Roma, 25 Aprile 2025 – Il presidente della Repubblica, Sergio Mattarella, ha deposto una corona di alloro sulla tomba del Milite ignoto all’Altare della Patria, in occasione dell’80esimo anniversario della Liberazione dell’Italia dal nazifascismo. Dopo l’inno nazionale suonato al suo arrivo alla base del monumento, il capo dello Stato ha salito le scale sulle note de “La leggenda del Piave”, accompagnato dai presidenti di Senato, Ignazio La Russa, Camera, Lorenzo Fontana, Consiglio dei ministri, Giorgia Meloni, Corte costituzionale, Giovanni Amoroso, e dal ministro della Difesa Guido Crosetto.

Percorso da solo l’ultimo tratto della scalinata, il presidente si è fermato dvanati alla tomba del milite ignoto sulle note de “Il silenzio”. In seguito alla ridiscesa alla base del monumento e i saluti istituzionali, ancora sulle note dell’Inno nazionale, Mattarella ha lasciato Piazza Venezia sull’auto presidenziale.
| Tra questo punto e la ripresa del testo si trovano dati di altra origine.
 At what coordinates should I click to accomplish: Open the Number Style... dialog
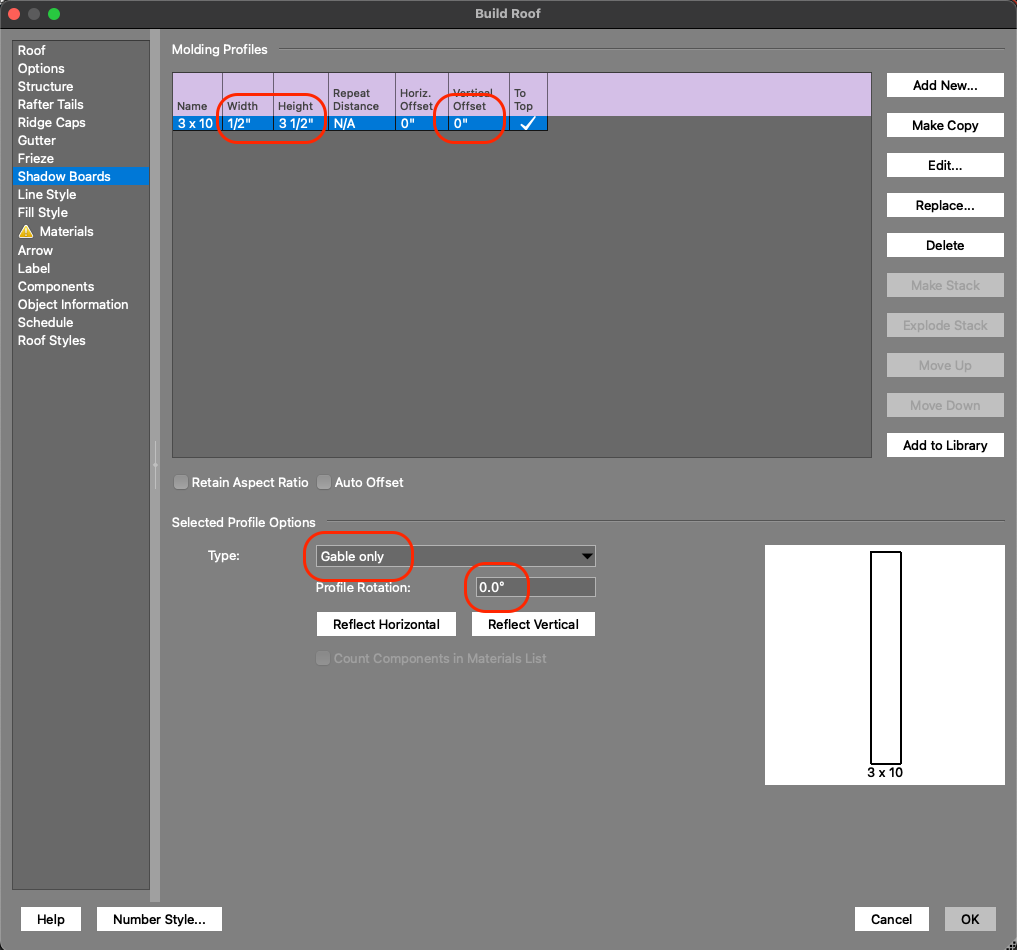[x=159, y=919]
Il capo dello Stato è atteso alle 12 a Genova per le altre celebrazioni legate alla festa della Liberazione.

Corteo antifascista a Trieste, momenti tensione con forze ordine

Scontri tra manifestanti e forze dell’ordine oggi a Trieste al corteo partito questa mattina dal quartiere di San Giacomo per gli 80 anni della Liberazione, e aperto da un grande striscione con la scritta “l’antifascismo è nostro e non lo deleghiamo”. Dopo poche centinaia di metri dalla partenza, tra alcuni partecipanti del corteo degli antagonisti e le forze dell’ordine momenti di tensione e poi qualche breve scontro con scambio di colpi e qualche manganellata. Attimi di paura anche per i passanti e le attività della zona, poi subito passati dopo che polizia e carabinieri hanno ristabilito la calma.
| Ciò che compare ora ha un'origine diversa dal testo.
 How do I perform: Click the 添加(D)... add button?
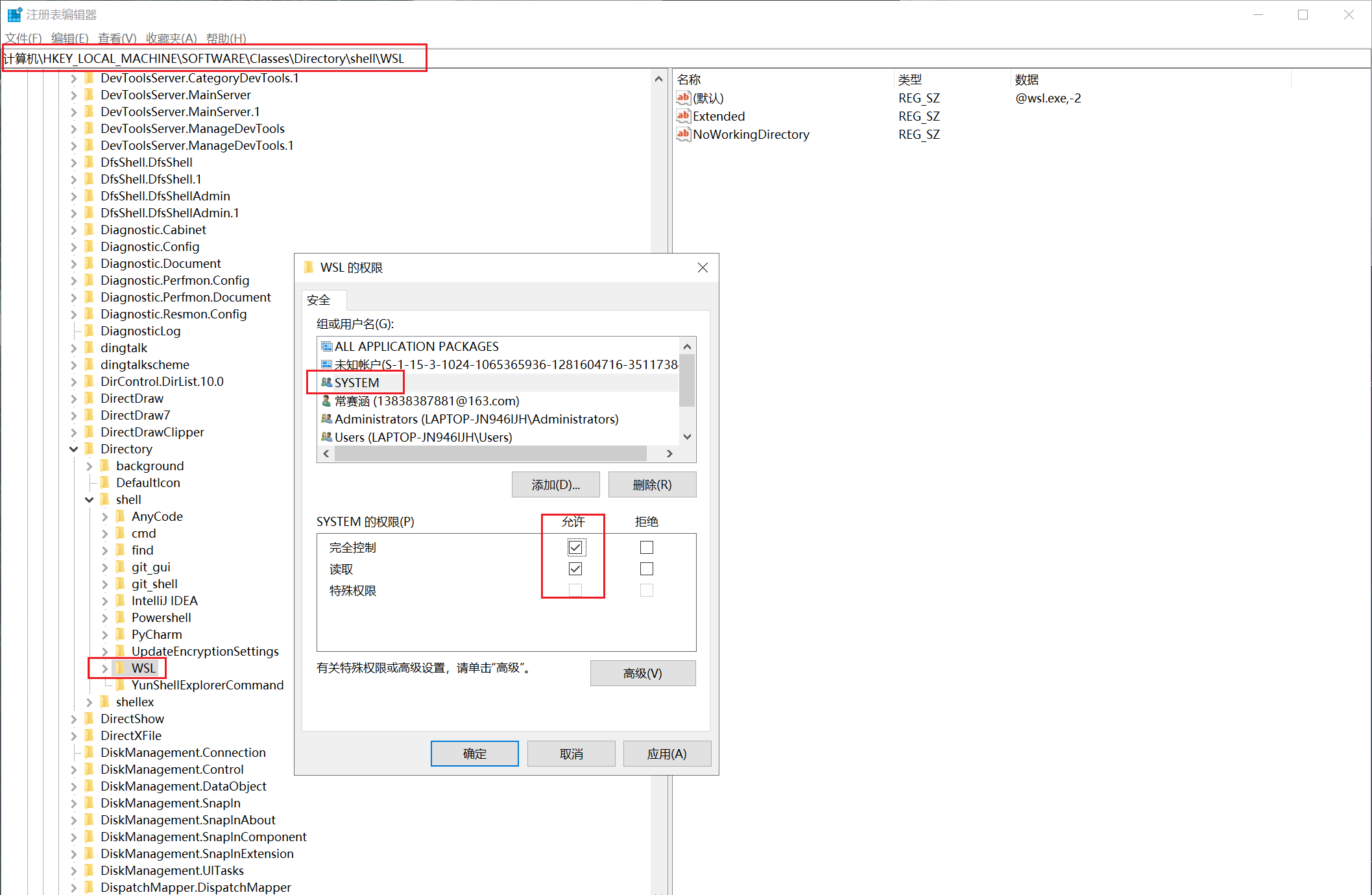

Al corteo scandiscono slogan “siamo tutte antifasciste, siamo tutti antifascisti” e sono distribuiti volantini che inneggiano alla Resistenza e criticano il Governo Meloni. I partecipanti dovrebbero unirsi alla manifestazione organizzata dalla Cgil, davanti al monumento ai caduti di Servola, Sant’Anna e Coloncovez, per proseguire poi tutti insieme fino alle Risiera di San Sabba, dove si svolgerà la cerimonia principale della giornata.

Roma blindata per evitare scontri fra manifestanti

Piazza di Porta San Paolo, nel quartiere Ostiense a Roma, è divisa dai blindati delle forze di polizia per evitare il contatto tra manifestanti pro Palestina e quelli della brigata ebraica, come lo scorso anno. Gli slogan che campeggiano sugli striscioni, pro Palestina, sono “Israele assassino, Israele fascista, Stato terrorista” e “Palestina libera”. Centinaia di persone affollano la piazza.

Polemiche per le manifestazioni annullate in alcuni Comuni in concomitanza del lutto nazionale per la morte del Papa proclamato dal Governo. “Bella ciao” vietata a Romano di Lombardia, a Cinisello stop al comizio dell’Anpi. Agli Archivi di Stato conferenze rinviate. Il Parlamento invece ha ricordato il 25 aprile ieri e gli 80 anni dalla Liberazione. A Torino ieri scontri poliziaantagonisti. Lite pure sui fondi per le celebrazioni.